Head to Haría to find The Bosquecillo, a gorgeous outdoor area that’s perfect for giving you a whole new perspective of the island. Now, in terms of your typical forest you may be a tad underwhelmed, but this wooded area is the perfect place to enjoy the beautiful weather with your friends and family. With a children’s play area, built-in BBQs and tons of picnic tables, it’s a great spot to enjoy some al fresco fun on your holiday to Lanzarote. Plus, the views from the top down the valley towards Famara are breathtaking.
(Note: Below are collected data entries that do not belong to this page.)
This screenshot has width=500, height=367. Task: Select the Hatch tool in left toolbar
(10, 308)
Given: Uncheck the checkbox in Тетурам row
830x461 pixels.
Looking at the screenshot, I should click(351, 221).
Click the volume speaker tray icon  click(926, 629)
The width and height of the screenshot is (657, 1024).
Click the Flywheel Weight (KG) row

Brave one of the uphill walking routes if you fancy earning your lunch – you can rest when you reach the summit!
Castillo de San Jose
Built on the orders of the Spanish King Carlos III, Castillo de San Jose is a spectacular semi circular fortress that rises imposingly above Arrecife on the easterly edge of the island. Initially construction started back in 1776 with a goal to defend the island against pirate attacks, in fact the main benefit was providing islanders with much needed employment during a time of hardship and famine. With semicircular walls facing the sea, the castle is now home to a contemporary art museum, with many beautiful display spaces located throughout the structure – another testament to the legend of César Manrique within Lanzarote. Perfect for a calm, cultural wander, enjoy the views from the panoramic windows overlooking the harbour.
Fancy an escape to an untouched island during your break in Lanzarote? Look no further than La Graciosa, a tiny island paradise located off the northern coast of Lanzarote. This unspoilt spot is easy to reach thanks to a short ferry ride, and once you arrive you’ll be struck by the chilled out vibe and incredible, postcard-perfect beaches. With no tarmaced roads and only 600-700 people calling the island home, it’s a truly unique escape from the hustle and bustle seen in Lanzarote. If you’re feeling energetic check out one of the hiking routes, or just park yourself in one of the renowned fish restaurants near the water and watch the world go by.
Want to get up close and personal with some of Lanzarote’s infamous volcanoes? For a truly unique wander then head north to the town of Tias, away from the tourist hotspot of Timanfaya National Park (which is also worth a visit!). The volcanic crater at El Cuervo is a magnificent example of the rugged beauty in Lanzarote, and is widely recognised as one of the most dramatic looking volcanoes around. A crack in the outer wall allows you access right into the centre of this incredible volcano – a spot which many say has a humbling, and even sometimes unsettling, aura about it.
When it comes to unspoilt beauty in Lanzarote you may have already heard of Los Charcones, a place with a mythical, magical reputation amongst visitors to the island. These natural swimming pools are located in the south, not far from the popular resort of Playa Blanca.
It’s only accessible via a dirt track, and the journey can be a bit tricky – but it’s well worth the effort. The pools, boasting all different shapes and sizes, are the perfect place to enjoy a dip with a difference, and there’s something special about plunging into the natural pools dotted amongst the rugged, volcanic landscape. Plus, they’re safer than being in the open sea, with the current and other factors to contend with.
El Golfo plays host to the Green Lagoon, which is on the west coast of Lanzarote, and presents one of the more unusual sites on the island. The lagoon is formed by seawater that has become trapped, with the mix of algae turning it a striking, vibrant green colour – quite a contrast to the volcanic black landscape jutting up around its borders. Head to the nearby village of El Golfo along the coast to make the most of some of the world’s best fish restaurants – perfect for a post-exploring bite to eat.